Please also CC Geert Uytterhoeven, the author of the GPIO aggregator.
i.e. this:
On Mon, Jan 29, 2024 at 12:53 PM Krzysztof Kozlowski krzysztof.kozlowski@linaro.org wrote:
Devices sharing a reset GPIO could use the reset framework for coordinated handling of that shared GPIO line. We have several cases of such needs, at least for Devicetree-based platforms.
If Devicetree-based device requests a reset line, while "resets" Devicetree property is missing but there is a "reset-gpios" one, instantiate a new "reset-gpio" platform device which will handle such reset line. This allows seamless handling of such shared reset-gpios without need of changing Devicetree binding [1].
To avoid creating multiple "reset-gpio" platform devices, store the Devicetree "reset-gpios" GPIO specifiers used for new devices on a linked list. Later such Devicetree GPIO specifier (phandle to GPIO controller, GPIO number and GPIO flags) is used to check if reset controller for given GPIO was already registered.
If two devices have conflicting "reset-gpios" property, e.g. with different ACTIVE_xxx flags, this would allow to spawn two separate "reset-gpio" devices, where the second would fail probing on busy GPIO request.
Link: https://lore.kernel.org/all/YXi5CUCEi7YmNxXM@robh.at.kernel.org/ [1] Cc: Bartosz Golaszewski brgl@bgdev.pl Cc: Chris Packham chris.packham@alliedtelesis.co.nz Cc: Sean Anderson sean.anderson@seco.com Reviewed-by: Philipp Zabel p.zabel@pengutronix.de Signed-off-by: Krzysztof Kozlowski krzysztof.kozlowski@linaro.org
(...)
In my naive view, this implements the following:
reset -> virtual "gpio" -> many physical gpios[0..n]

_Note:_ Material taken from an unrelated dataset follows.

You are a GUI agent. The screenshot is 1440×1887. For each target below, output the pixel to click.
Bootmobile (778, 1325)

This is a different problem: it supports many users enabling the same GPIO (in Krzysztof's patch it's one but could be more if needed) but - unlike the broken NONEXCLUSIVE GPIOs in GPIOLIB - it counts the number of users and doesn't disable the GPIO for as long as there's at least one.
Bart
So if there was already a way in the kernel to map one GPIO to many GPIOs, the framework could just use that with a simple single GPIO?

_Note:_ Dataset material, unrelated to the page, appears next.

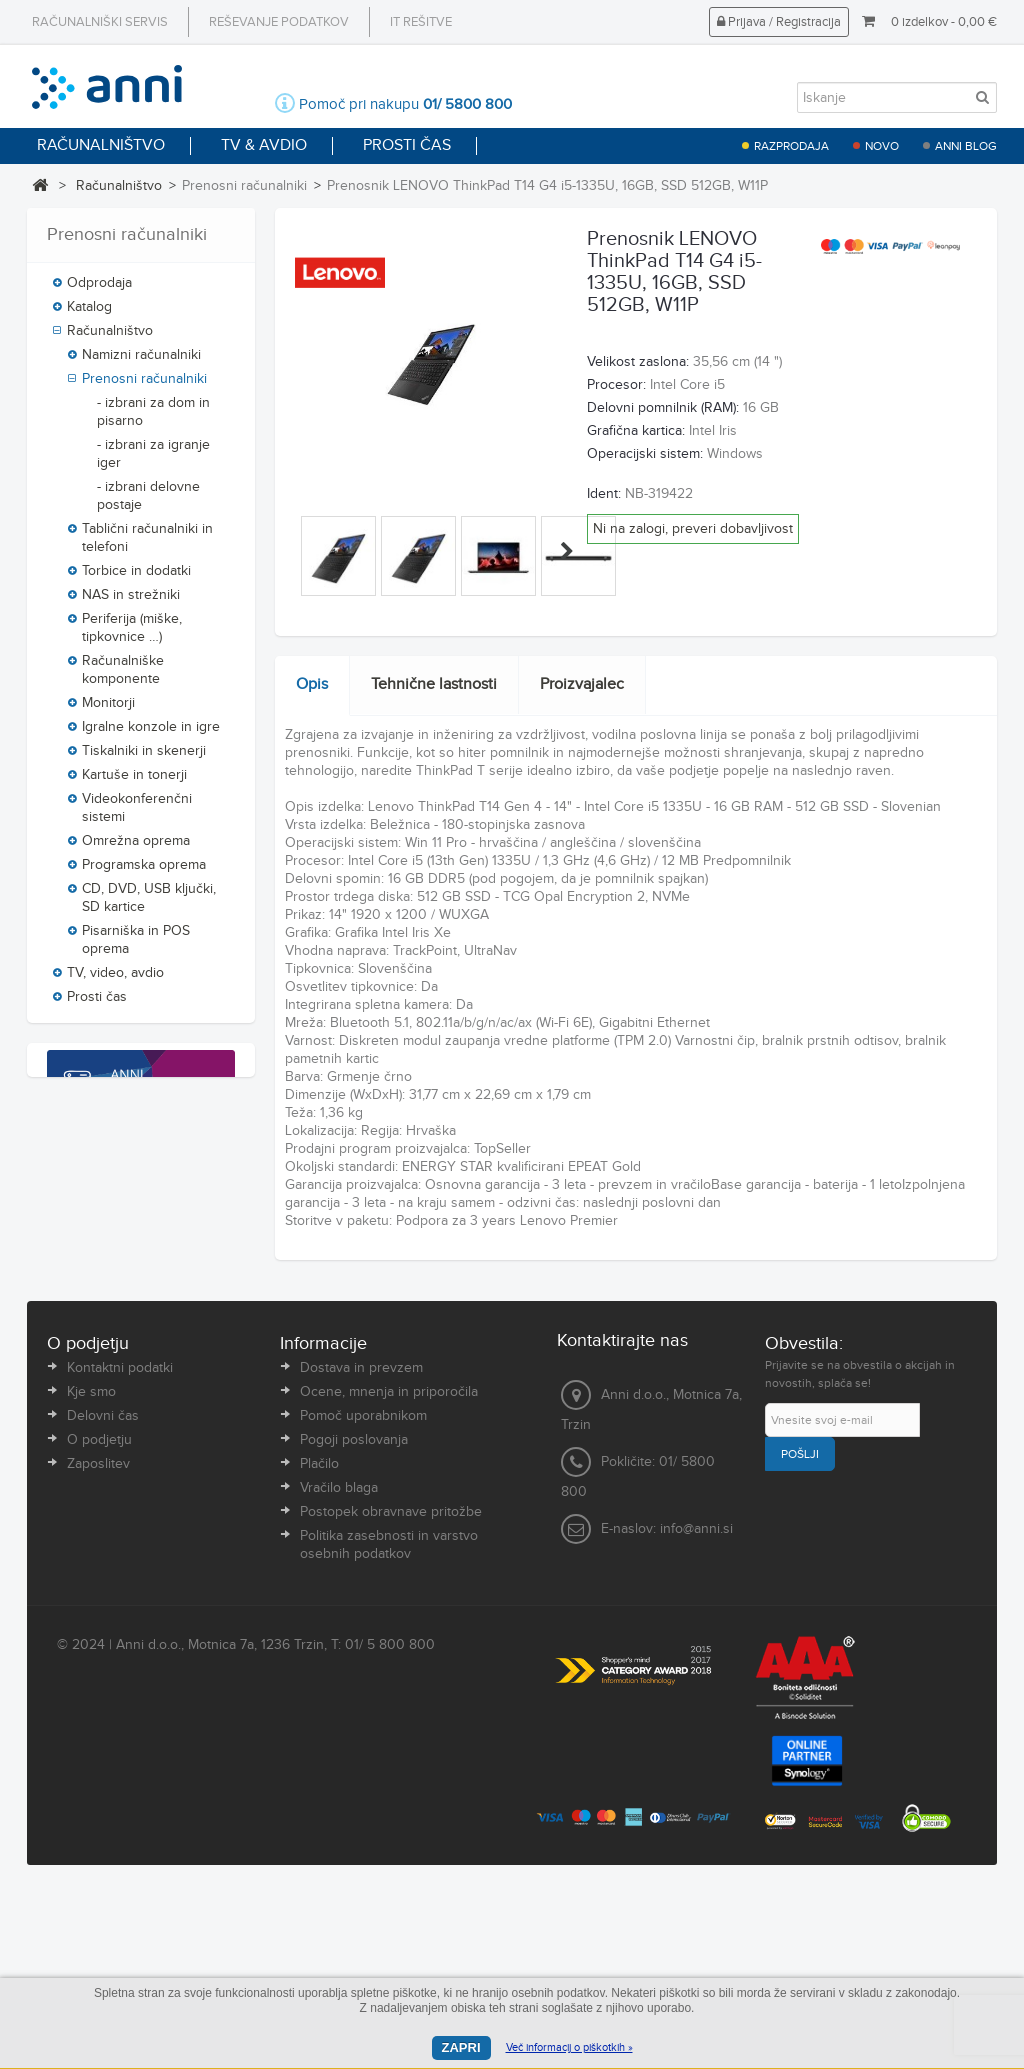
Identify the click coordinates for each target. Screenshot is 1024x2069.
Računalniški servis (100, 22)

See the bindings in: Documentation/devicetree/bindings/gpio/gpio-delay.yaml
This is handled by drivers/gpio/gpio-aggregator.c.
This supports a 1-to-1 map: one GPIO in, one GPIO out, same offset. So if that is extended to support 1-to-many, this problem is solved.

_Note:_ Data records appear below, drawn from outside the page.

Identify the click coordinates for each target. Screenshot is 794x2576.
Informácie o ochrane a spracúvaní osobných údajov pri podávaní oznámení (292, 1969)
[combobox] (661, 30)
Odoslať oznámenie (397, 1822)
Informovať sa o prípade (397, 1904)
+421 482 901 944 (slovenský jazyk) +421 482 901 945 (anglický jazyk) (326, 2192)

Proposed solution: add a single boolean property such as aggregate-all-gpios; to the gpio-delay node, making it provide one single gpio at offset 0 on the consumer side, and refuse any more consumers.
This will also solve the problem with induced delays on some GPIO lines as I can see was discussed in the bindings, the gpio aggregator already supports that, but it would work fine with a delay being zero as well.
This avoids all the hackery with driver stubs etc as well.